═════ Texte extrait ═════

Harold Hyman. Huntington avait raison quand il soutenait que la démocratie et les valeurs occidentales n’intéressaient pas le Moyen Orient. Les puissances occidentales s’illusionnaient à cet égard. Car au Moyen Orient les classes moyennes montantes, à la différence des élites occidentalisées, ne voulaient pas de cet Occident décadent. Jusque-là, je suis l’analyse de Huntington, mais je n’accepte pas les conclusions qu’il en tire. Selon lui, il faut diviser le monde en cinq grandes zones d’influence – cinq grosses patates ! Chacun restera dans sa patate et on parlerait de patate à patate, afin d’éviter des guerres inutiles. C’est une vision de la stratégie réduite à un jeu de société pour adolescents. Huntington croyait que cette division du monde en patates serait apte à réduire la menace islamiste dans la mesure où les musulmans seraient moins frustrés. Si les Occidentaux leur faisaient moins de leçons de savoir-vivre politique, la tension diminuerait. Je pense à l’immense erreur d’Obama qui s’excuse devant les étudiants d’Al Azhar pour l’impérialisme américain d’autrefois, tout en les montant contre l’allié Hosni Moubarak.
Huntington a disparu trop tôt pour voir qu’un deuxième volume manquait à son œuvre, car le bloc musulman n’est plus sous influence culturelle occidentale exclusive, et se retrouve en guerre, également avec lui-même. Aujourd’hui, l’islamisme est un danger énorme pour les sociétés occidentales, vu l’immigration de masse illégale qui se fait en bateau, en camion, en train, à pied. Certes, le monde a toujours connu de l’immigration dans tous les sens, mais les moyens de transport dans le passé imposaient des limites, et les administrations pouvaient traiter tous les cas. À l’époque actuelle, on ne pourra jamais traiter toutes les demandes, alors qu’il est matériellement possible d’installer des millions de migrants dans presque n’importe quel pays occidental au point de submerger la population actuelle. C’est ce qui est presque arrivé à Fidji, où la population est à plus de 40% indo-pakistanaise, et les Mélanésiens autochtones ont dû faire plusieurs coups d’État depuis 1987 et imposer des règles constitutionnelles pour garantir les droits des peuples autochtones, pour créer un régime qui inspire un peu la Nouvelle-Calédonie.

═════

* **Série d'exercices**:
**A.** Traduisez en anglais cette phrase de l'extrait sur Huntington : « Huntington avait raison quand il soutenait que la démocratie et les valeurs occidentales n'intéressaient pas le Moyen Orient. »
**B.** Prolongez d'un paragraphe l'extrait sur Huntington, à la suite de sa dernière phrase.
Les enregistrements ci-après proviennent d'une autre source.

═════ Données fournies ═════

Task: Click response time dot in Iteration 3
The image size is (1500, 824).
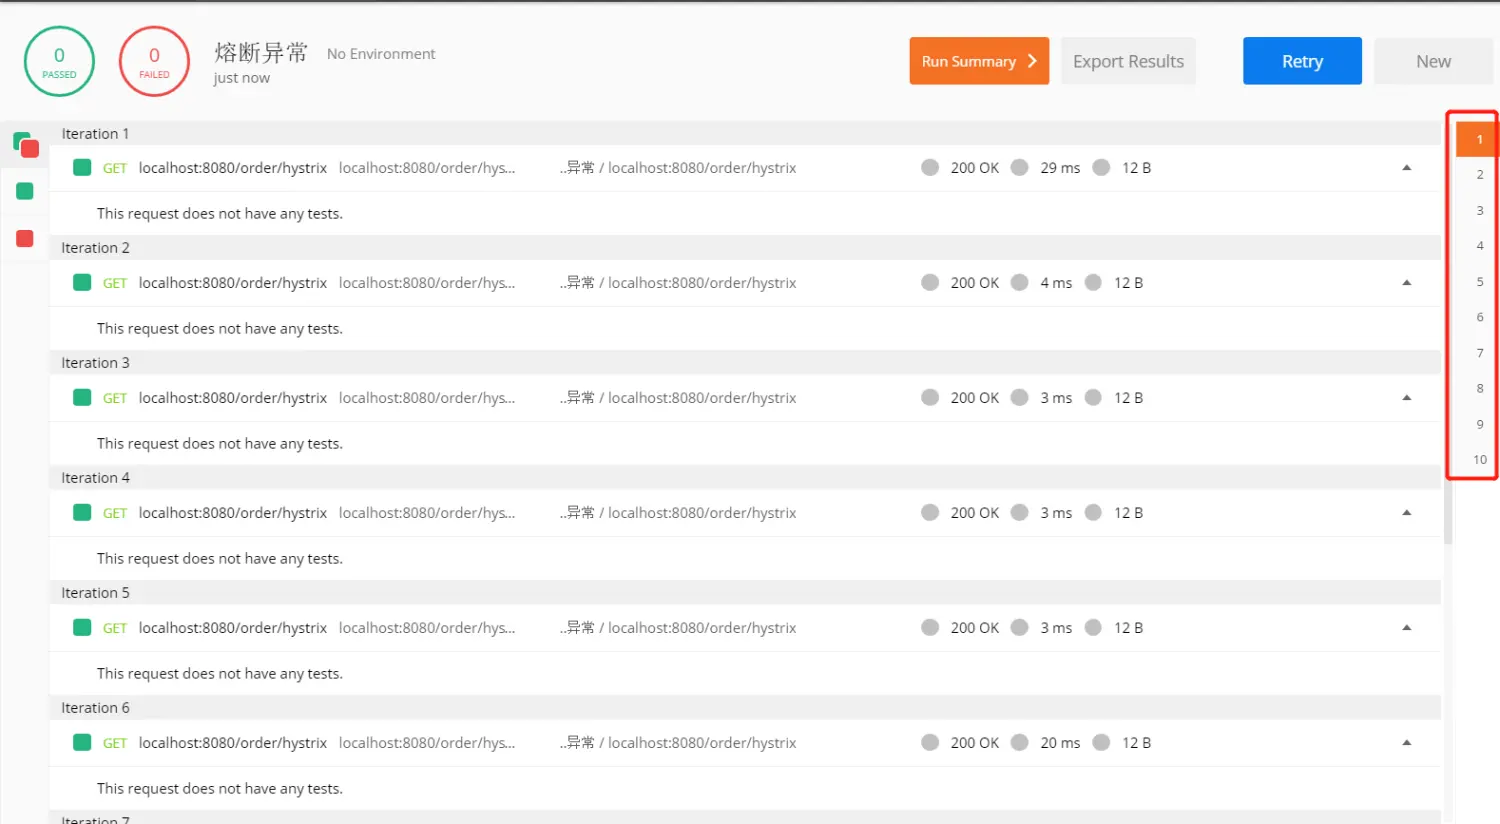Action: (x=1019, y=398)
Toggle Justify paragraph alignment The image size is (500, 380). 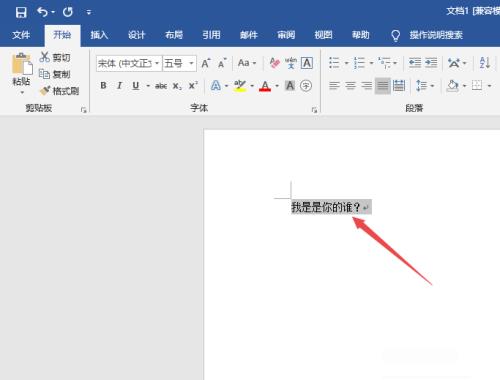[382, 86]
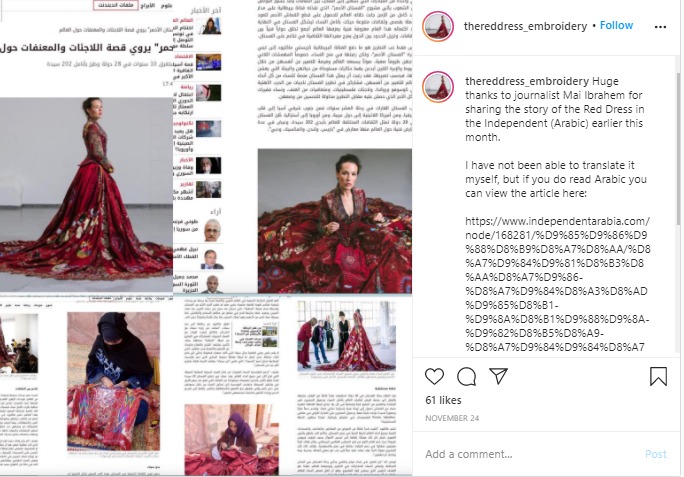Image resolution: width=684 pixels, height=477 pixels.
Task: Click the standing red dress photo
Action: [x=86, y=194]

═════

* **Corrigé**:
**A.** Huntington was right when he argued that democracy and Western values held no interest for the Middle East.

**B.**
Avec l’immigration de masse, on se trouve face à une situation où de nombreux immigrés imaginent une société séparée, de religion différente, hostile à la société d’accueil. Cela veut dire qu’un jour, une ville occidentale entière serait soumise à une espèce de « charia light ». Le discours islamiste se résume ainsi : « Qu’est-ce que vous avez contre le charia ? 90% de la charia est déjà dans le code pénal ! » Notre réponse devrait être : « Ce sont les 10% qui sont problématiques, et on n’ a pas besoin de la charia pour les 90% ! » Le christianisme, heureusement, n’a plus ces lois-là. Les chrétiens ont commis moult horreurs comme les inquisitions, les guerres de religion, et les conversions forcées. Mais ce n’est pas dans la doctrine. L’Église se veut à la fois immuable et adaptable à son époque. Par contre, en islam on est dans la doctrine pure, il n’y a pas de frein à la fuite en avant. Le premier gamin de 14 ans peut facilement lire certaines phrases du Coran et partir au djihad. Chez les chrétiens, on ne va pas partir en croisade en vertu d’une petite phrase de Saint Luc. Alors que dans la charia, tout est écrit.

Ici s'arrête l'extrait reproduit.